[Collected data entries]
· · ·

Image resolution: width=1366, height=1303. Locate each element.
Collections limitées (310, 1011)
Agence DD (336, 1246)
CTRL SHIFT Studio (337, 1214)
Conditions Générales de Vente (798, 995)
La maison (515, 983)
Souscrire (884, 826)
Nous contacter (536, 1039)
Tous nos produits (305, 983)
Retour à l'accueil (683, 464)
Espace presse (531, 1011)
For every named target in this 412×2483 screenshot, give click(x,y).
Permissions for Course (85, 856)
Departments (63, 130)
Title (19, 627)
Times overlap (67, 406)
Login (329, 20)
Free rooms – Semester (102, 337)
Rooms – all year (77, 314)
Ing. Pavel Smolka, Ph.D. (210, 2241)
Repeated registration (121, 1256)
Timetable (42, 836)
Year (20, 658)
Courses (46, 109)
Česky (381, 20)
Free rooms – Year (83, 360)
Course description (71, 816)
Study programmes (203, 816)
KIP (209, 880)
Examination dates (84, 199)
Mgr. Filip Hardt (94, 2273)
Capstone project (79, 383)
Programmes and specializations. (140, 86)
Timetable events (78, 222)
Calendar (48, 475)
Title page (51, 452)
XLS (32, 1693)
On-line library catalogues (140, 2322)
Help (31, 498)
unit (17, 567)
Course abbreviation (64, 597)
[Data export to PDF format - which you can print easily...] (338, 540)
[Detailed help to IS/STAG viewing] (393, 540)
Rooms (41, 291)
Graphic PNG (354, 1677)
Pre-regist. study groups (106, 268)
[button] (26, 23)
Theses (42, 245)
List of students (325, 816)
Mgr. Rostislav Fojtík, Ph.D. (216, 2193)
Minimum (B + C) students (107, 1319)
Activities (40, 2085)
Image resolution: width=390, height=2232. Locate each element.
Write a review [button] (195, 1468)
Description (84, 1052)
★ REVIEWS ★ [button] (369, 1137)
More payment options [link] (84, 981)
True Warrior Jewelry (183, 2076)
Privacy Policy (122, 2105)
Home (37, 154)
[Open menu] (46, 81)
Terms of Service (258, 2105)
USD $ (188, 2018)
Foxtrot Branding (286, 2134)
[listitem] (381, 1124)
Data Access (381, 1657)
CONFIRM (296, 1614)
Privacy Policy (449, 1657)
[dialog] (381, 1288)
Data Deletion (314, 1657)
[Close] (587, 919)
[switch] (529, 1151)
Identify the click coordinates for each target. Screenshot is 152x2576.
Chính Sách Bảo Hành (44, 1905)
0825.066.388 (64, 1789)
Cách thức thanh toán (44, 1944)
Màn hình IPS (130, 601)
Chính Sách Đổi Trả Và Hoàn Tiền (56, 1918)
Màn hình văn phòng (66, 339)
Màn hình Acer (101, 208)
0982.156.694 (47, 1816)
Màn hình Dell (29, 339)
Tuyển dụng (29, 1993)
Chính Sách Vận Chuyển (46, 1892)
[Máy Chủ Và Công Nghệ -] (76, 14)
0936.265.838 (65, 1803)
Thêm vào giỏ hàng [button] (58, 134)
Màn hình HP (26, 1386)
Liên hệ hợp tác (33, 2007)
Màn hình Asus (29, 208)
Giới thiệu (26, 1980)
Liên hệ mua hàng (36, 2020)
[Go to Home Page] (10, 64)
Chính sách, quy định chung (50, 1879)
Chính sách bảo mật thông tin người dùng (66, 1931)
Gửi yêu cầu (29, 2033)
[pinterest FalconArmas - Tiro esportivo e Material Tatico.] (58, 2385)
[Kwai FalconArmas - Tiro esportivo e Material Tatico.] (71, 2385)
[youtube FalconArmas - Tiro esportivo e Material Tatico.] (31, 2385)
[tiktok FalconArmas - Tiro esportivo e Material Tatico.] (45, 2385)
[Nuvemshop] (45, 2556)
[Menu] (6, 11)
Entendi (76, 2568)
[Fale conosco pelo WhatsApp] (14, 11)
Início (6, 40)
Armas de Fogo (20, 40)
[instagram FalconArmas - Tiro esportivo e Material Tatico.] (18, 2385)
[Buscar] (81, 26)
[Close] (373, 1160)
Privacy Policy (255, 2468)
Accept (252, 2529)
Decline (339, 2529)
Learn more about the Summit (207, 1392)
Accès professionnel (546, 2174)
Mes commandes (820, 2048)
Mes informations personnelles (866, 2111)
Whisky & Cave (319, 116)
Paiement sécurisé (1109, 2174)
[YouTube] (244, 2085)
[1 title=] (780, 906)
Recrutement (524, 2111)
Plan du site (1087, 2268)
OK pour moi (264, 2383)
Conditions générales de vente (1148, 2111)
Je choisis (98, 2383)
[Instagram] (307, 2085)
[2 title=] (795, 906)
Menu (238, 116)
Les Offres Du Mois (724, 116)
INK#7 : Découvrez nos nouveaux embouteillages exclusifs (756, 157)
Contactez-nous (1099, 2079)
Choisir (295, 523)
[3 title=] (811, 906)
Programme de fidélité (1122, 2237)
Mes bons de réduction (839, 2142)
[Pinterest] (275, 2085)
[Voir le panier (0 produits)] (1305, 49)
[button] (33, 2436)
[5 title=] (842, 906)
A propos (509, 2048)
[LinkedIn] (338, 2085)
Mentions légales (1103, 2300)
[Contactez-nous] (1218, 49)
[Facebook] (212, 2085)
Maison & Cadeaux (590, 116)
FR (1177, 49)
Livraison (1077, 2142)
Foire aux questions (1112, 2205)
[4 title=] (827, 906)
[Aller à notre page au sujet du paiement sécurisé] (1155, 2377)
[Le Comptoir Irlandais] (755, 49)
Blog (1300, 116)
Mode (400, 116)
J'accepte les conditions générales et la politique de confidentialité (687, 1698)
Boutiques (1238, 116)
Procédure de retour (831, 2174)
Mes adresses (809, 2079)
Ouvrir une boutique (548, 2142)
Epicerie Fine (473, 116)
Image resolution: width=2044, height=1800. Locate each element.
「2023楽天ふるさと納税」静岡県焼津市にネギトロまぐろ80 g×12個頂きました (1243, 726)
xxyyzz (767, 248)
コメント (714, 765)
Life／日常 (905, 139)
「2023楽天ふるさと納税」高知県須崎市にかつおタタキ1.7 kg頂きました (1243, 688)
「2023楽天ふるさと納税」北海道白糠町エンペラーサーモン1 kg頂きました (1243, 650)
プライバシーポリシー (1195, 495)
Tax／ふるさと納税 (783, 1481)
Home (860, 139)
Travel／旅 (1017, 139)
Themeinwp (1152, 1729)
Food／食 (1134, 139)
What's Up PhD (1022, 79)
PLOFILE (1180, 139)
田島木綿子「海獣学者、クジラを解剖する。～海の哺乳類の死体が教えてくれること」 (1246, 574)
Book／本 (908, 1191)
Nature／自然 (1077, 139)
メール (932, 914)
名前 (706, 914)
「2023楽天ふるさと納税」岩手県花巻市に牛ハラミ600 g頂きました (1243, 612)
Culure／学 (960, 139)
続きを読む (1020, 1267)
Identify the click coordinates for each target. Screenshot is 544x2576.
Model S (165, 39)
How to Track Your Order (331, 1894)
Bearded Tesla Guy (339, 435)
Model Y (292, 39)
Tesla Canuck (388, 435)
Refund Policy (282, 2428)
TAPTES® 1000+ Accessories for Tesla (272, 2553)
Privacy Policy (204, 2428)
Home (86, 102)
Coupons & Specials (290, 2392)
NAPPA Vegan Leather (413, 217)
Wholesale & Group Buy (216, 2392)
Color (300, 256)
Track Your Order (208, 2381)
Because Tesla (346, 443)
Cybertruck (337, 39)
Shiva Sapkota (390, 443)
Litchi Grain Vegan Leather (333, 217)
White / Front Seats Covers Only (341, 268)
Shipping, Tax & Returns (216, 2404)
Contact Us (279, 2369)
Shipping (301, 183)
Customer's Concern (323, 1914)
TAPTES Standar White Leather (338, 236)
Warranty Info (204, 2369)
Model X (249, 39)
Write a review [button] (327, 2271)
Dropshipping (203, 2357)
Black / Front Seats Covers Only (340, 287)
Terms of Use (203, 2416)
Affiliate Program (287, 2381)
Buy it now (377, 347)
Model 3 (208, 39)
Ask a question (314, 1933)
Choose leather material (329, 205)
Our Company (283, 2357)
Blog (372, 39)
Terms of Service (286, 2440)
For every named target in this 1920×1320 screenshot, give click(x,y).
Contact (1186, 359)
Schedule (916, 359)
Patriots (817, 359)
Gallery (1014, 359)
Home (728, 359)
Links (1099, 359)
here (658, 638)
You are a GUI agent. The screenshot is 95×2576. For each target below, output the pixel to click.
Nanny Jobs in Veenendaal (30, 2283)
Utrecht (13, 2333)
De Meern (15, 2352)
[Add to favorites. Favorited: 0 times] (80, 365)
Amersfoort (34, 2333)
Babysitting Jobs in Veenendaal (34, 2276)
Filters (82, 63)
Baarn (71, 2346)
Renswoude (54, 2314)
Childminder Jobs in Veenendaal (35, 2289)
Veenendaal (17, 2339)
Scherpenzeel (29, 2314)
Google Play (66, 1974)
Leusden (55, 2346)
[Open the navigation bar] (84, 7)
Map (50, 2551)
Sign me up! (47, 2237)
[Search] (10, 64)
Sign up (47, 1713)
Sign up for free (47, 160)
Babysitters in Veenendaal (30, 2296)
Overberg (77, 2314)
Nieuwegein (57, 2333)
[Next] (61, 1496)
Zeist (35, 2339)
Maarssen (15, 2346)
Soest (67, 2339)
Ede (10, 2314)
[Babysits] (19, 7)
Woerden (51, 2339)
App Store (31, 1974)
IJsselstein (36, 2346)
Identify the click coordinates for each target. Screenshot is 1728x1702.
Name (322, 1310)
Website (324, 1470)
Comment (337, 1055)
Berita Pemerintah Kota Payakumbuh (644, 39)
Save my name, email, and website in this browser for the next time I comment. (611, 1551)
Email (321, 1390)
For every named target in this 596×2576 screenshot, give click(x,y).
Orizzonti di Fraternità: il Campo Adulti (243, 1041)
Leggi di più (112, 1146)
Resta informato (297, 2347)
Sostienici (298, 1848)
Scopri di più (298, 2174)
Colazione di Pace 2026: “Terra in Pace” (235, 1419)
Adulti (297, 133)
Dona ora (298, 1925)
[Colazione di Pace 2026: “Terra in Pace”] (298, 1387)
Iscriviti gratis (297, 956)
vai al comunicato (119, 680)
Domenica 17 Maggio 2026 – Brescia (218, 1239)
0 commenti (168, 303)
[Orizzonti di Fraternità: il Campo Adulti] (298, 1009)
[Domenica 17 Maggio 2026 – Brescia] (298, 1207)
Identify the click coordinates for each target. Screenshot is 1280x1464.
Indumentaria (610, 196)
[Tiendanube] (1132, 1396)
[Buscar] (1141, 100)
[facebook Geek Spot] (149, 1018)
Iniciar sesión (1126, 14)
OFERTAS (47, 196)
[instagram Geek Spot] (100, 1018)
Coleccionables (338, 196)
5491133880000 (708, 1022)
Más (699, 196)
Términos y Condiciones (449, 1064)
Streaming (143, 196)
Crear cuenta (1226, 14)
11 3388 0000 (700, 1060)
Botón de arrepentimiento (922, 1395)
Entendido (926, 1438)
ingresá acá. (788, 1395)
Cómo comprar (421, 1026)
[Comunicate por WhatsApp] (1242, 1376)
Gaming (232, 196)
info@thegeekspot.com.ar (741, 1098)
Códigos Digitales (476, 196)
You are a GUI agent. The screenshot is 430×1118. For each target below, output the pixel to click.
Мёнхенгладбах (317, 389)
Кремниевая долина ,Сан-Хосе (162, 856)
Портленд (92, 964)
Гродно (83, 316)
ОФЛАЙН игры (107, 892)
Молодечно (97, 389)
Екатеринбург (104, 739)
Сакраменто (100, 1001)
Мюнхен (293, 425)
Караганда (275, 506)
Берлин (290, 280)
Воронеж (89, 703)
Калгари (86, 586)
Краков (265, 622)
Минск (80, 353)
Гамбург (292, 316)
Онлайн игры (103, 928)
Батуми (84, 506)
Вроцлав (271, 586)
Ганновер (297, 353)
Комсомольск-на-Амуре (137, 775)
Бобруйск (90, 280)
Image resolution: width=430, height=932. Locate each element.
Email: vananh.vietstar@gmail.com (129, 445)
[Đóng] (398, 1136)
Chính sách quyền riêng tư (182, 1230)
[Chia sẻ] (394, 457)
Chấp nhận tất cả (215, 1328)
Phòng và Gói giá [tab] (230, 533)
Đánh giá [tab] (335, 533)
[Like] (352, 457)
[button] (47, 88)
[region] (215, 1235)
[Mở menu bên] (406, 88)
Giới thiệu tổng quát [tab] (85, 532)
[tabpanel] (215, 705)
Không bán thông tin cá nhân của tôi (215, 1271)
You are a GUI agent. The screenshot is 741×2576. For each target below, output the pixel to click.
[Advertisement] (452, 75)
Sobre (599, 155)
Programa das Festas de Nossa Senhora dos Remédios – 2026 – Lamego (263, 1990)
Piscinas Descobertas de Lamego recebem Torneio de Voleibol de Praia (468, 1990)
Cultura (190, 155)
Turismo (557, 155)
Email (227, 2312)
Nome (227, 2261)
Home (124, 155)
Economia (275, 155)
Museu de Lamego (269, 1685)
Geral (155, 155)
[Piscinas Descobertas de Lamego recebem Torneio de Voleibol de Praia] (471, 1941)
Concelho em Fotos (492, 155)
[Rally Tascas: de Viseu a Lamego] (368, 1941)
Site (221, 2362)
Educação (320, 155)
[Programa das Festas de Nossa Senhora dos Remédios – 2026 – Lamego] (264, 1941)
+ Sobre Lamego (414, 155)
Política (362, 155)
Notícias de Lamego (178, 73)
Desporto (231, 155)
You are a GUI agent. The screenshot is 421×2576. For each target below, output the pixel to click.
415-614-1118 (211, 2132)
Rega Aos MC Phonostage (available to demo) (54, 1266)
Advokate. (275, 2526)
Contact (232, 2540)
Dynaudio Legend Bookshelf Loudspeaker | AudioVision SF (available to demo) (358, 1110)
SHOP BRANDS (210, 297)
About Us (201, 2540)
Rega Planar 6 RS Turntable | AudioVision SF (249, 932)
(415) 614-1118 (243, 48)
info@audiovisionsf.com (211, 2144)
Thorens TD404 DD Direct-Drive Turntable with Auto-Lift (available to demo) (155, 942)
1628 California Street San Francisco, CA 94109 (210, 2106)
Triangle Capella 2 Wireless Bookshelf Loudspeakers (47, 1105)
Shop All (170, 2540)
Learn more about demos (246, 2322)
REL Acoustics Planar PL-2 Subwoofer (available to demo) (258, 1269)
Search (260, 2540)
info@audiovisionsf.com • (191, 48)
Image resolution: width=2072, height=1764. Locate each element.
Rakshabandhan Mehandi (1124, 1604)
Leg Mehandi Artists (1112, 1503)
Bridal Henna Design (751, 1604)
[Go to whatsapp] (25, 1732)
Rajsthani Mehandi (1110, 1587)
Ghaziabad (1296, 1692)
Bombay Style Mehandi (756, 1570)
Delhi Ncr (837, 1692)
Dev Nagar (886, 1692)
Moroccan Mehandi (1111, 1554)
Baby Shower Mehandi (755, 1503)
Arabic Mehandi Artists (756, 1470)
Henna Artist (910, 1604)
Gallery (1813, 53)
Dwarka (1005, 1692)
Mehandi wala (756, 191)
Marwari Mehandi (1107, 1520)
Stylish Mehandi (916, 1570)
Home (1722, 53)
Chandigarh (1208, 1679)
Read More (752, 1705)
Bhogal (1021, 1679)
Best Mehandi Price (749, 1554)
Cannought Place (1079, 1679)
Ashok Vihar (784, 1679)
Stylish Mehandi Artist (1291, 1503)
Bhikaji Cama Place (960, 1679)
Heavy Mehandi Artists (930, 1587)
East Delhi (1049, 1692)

· · ·

What lines above hold the word "Chính"? List them all.

Chính Sách Bảo Hành (44, 1905)
Chính Sách Đổi Trả Và Hoàn Tiền (56, 1918)
Chính Sách Vận Chuyển (46, 1892)
Chính sách, quy định chung (50, 1879)
Chính sách bảo mật thông tin người dùng (66, 1931)
Chính sách quyền riêng tư (182, 1230)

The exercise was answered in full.